Another thing I'm wondering is the torque and how it effects launching when ya have to let off the clutch or on decels (keeping the motor from stalling). I want as light of a setup as I can but wanna be able to run it on the street when I want with occasional track although it's not gonna be a DD.
This is a good thread. I plan on going with a Butcher crank and aluminum rods in my next build (been wanting it for a long long time but been going the cheap route with a Scat/Wiseco combo). Still deciding on pistons. Anyway, so talk of rod bolts were discussed at the beginning of the thread. Are the rod bolts still needing to be checked about every oil change? That's a lot of work for an awd car. I really want aluminum rods just pondering cause of where I live and the ability to just tear the oil pan off and inspect isn't all that easy (apartment complex). Please keep the topic going.

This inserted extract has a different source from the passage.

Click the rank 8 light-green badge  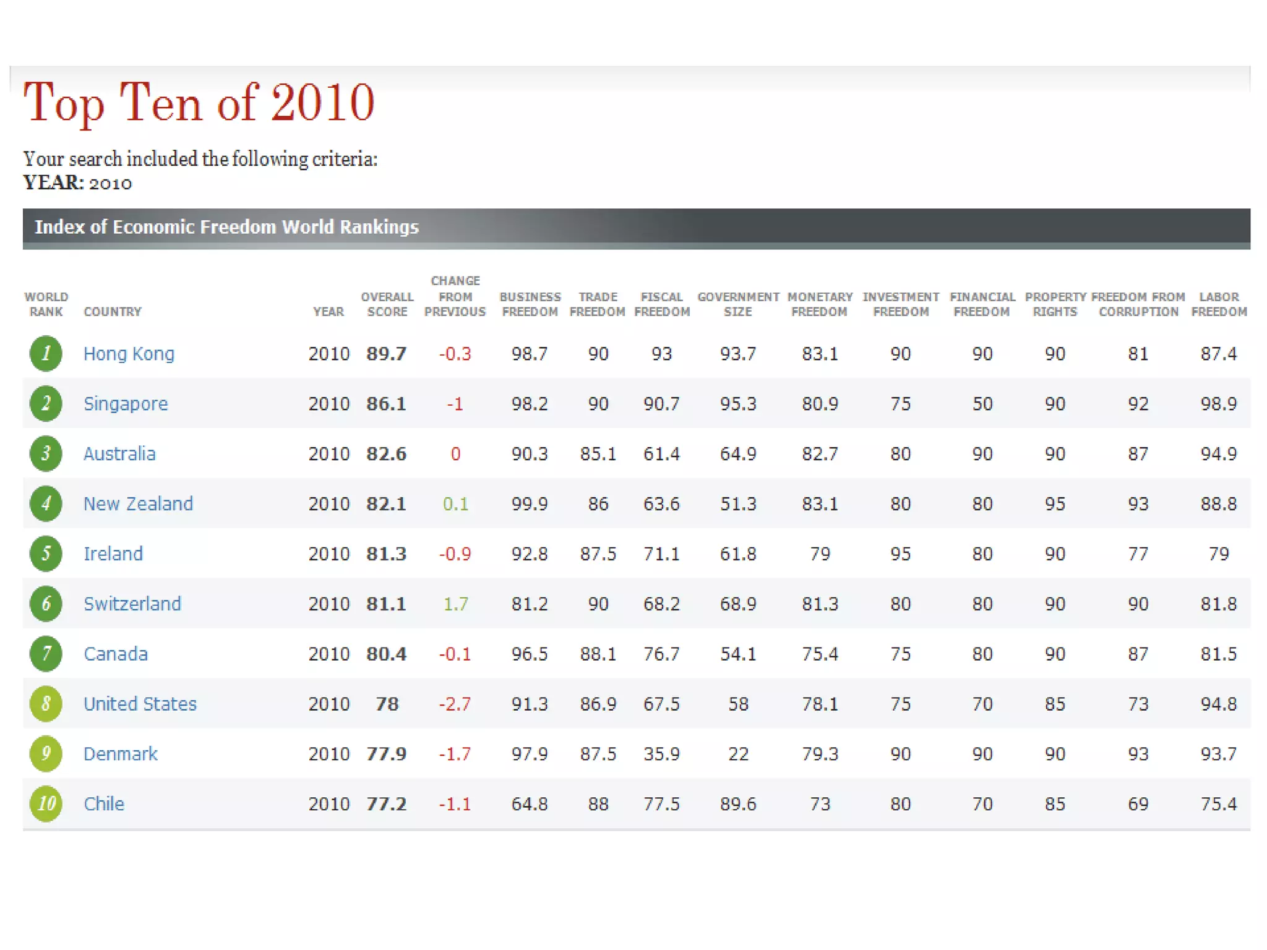pyautogui.click(x=46, y=704)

Another thing I'm wondering is the torque and how it effects launching when ya have to let off the clutch or on decels (keeping the motor from stalling). I want as light of a setup as I can but wanna be able to run it on the street when I want with occasional track although it's not gonna be a DD.
I would check for stretch at least every other oil change.
I'm sure that will be a slight problem, nothing big though. Most of us are used to it already from the isc not working properly anyway.

ISC(Idle speed control) ? How does that not working make you get used to checking for rod bolt stretching
Sorry, I should have been more clear.
The isc comment was in regards to the question about stalling on decel.
So how many of you guys are actually "running" these? Not just have them waiting to go in an engine. Just wondering.
As for the Butcher crank messing up bearings, I wonder if a stronger main cap would help prevent that.
Back to the crank...yes, it is awesome for the quick revs that the butcher crank can do for you by removing 7 pounds of rotating assembly mass. Unfortunately, the revs come at the cost of producing a weaker crank from the machining process, and it just cannot handle the extreme boost pressures and high revs for a long time. Just words of advice if you are going to run any type of heavily cut crank.
Also, has anyone heard anything about MGP rods? They're a lot cheaper so dunno if it'd be half-assing on the parts or just saving money. Wondering how they'd compare to Groden or GRP's.
Slowboy Racing :: Engine :: DSM Engine :: Connecting Rods :: MGP Aluminum :: MGP Aluminum Connecting Rods
Quick question you've had your crankshaft lightened by who? Did you send your entire rotating assembly along with it?
It is a "butchered" crank -- this is the specific name for Darren's product from his company -- FFWD Connection. It was lightened and edged (or butchered) by him back in June of 2005. There is around 35,000-40,000 street miles on it, and of course all the dyno and track time the car has seen.
Really, there is not a need for aftermarket main caps; it is the crank itself that was bending. The stock main caps can handle quite a bit of power before they become an issue. As well, my engine is a 99 7-bolt, and it has an integrated girdle for the main cap design. The main cap/girdle definitely wasn't flexing, causing the crank to bend -- it was the crank due to being cut down. Like I said before, this crank is great for realistic applications =-= personally, I would go with a different crank though, for boost levels higher than 35psi continuously and high rpms.
It would be killer in a low boost, high revver motor, low rod angle motor.
Twick, did he not require your rotating assembly in his lightening process?